_DATA TO PROCESS_.
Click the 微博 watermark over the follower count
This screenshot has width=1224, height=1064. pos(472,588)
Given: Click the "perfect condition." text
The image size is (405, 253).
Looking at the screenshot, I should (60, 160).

_ACTION ITEM_. Restate every entry above word for word.

_WORKED SOLUTION_.
Click the 微博 watermark over the follower count
This screenshot has width=1224, height=1064. pos(472,588)
Given: Click the "perfect condition." text
The image size is (405, 253).
Looking at the screenshot, I should (60, 160).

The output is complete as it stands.